#### [REQUIRED WORK]
Consider the data that follows and state how many lines contain the string "will", using the number alone.

#### [DATA SUPPLIED]
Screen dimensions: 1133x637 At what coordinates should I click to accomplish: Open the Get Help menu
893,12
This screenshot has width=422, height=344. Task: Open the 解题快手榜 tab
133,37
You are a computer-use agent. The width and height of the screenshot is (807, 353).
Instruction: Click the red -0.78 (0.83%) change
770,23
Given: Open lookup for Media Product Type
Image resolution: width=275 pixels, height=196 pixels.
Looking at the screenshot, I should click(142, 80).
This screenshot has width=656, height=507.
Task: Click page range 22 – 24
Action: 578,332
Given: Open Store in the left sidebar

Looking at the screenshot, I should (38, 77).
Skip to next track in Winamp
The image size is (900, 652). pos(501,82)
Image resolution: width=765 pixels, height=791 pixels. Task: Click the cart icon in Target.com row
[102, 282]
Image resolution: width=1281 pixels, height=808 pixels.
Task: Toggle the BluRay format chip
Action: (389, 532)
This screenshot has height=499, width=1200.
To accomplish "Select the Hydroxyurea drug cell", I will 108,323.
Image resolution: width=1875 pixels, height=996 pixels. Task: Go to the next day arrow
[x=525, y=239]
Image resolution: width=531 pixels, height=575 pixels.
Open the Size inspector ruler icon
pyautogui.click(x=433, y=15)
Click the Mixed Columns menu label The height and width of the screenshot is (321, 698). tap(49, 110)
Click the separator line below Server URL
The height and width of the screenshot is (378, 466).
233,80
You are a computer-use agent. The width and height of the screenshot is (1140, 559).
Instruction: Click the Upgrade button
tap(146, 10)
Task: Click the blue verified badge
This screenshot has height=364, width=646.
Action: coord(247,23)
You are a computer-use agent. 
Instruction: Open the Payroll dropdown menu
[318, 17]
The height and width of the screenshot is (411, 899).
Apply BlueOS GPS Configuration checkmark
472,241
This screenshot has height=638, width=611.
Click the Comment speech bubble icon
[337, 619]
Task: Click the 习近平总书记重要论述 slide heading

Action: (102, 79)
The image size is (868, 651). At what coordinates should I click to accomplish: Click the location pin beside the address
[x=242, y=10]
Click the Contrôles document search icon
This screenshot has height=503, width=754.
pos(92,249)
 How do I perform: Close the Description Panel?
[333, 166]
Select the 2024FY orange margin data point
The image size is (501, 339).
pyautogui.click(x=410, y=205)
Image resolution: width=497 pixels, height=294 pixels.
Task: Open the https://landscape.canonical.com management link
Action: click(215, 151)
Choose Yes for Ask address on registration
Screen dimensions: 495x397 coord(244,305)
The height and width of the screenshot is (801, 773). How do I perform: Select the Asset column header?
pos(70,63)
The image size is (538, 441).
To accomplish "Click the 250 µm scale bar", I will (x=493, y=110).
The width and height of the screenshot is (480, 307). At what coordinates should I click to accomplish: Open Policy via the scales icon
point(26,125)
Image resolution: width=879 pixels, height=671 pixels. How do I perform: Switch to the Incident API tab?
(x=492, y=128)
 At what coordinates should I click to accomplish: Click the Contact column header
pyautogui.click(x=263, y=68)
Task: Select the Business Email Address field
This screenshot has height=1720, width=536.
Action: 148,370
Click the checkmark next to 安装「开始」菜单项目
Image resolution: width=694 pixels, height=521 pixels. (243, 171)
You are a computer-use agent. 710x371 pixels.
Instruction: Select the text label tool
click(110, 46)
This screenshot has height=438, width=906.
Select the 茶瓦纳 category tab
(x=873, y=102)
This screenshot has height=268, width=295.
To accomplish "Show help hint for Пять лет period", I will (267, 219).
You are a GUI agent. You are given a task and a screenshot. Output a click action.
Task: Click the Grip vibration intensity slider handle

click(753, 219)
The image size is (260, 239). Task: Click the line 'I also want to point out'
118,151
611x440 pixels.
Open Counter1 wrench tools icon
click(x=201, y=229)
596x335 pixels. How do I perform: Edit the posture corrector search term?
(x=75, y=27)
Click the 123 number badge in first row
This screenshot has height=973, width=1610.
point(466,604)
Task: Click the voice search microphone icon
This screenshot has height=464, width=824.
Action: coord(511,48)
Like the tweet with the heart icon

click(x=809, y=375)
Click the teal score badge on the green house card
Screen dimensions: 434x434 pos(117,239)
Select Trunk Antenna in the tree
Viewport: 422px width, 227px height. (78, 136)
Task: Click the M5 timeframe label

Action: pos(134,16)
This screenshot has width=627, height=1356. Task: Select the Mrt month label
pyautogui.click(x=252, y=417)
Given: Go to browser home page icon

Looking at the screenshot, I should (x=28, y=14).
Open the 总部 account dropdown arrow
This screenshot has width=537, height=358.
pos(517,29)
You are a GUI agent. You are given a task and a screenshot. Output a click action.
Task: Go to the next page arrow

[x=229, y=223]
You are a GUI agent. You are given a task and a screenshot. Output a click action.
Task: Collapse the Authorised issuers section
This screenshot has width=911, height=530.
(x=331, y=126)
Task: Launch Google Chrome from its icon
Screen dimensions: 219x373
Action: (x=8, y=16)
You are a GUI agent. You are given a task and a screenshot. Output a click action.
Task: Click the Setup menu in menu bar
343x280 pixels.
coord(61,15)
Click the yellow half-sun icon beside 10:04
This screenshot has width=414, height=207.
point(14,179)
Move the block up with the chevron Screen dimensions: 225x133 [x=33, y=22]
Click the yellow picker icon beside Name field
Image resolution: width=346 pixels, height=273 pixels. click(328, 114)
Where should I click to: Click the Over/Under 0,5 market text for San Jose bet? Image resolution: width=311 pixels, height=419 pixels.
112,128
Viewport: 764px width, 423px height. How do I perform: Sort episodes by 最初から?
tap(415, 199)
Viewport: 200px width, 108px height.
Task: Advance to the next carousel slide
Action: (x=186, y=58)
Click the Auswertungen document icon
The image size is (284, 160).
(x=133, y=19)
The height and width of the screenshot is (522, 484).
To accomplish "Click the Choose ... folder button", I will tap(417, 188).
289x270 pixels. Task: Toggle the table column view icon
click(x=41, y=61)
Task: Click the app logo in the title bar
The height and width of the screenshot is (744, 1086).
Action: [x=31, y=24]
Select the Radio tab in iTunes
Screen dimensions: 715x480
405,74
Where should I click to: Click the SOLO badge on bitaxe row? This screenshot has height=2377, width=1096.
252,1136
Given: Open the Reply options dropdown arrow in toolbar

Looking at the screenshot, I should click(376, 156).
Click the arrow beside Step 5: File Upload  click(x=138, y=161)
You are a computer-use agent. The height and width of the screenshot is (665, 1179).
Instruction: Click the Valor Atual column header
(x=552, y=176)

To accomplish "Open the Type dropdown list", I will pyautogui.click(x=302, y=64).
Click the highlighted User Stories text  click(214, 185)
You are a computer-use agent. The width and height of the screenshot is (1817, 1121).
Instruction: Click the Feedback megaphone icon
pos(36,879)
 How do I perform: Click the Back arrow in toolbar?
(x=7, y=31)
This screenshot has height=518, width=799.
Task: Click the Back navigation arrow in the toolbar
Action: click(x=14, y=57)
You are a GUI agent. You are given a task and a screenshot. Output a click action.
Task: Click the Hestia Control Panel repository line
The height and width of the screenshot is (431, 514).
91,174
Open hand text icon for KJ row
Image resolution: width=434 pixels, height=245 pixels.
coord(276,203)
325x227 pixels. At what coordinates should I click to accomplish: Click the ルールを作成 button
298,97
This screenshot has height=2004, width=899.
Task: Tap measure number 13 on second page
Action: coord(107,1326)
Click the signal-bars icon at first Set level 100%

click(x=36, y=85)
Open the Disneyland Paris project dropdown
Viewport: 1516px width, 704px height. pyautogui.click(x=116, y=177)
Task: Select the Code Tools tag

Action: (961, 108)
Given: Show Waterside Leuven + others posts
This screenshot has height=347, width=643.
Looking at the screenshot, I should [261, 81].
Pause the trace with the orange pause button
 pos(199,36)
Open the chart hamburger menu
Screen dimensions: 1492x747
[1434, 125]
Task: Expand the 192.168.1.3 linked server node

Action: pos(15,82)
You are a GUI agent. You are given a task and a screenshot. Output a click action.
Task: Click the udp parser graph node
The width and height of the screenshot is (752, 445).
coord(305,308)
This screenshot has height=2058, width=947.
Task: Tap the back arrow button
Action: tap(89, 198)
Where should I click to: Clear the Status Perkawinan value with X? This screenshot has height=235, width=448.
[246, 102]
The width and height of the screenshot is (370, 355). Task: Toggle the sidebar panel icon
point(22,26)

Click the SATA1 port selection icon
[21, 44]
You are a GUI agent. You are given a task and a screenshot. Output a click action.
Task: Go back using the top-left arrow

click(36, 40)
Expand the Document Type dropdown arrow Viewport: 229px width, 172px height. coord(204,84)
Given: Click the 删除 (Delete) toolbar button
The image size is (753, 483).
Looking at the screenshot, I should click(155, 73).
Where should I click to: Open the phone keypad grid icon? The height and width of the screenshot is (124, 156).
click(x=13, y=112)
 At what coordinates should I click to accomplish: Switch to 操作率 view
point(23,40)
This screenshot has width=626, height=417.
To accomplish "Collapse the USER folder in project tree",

#### [PROBLEM SOLUTION]
5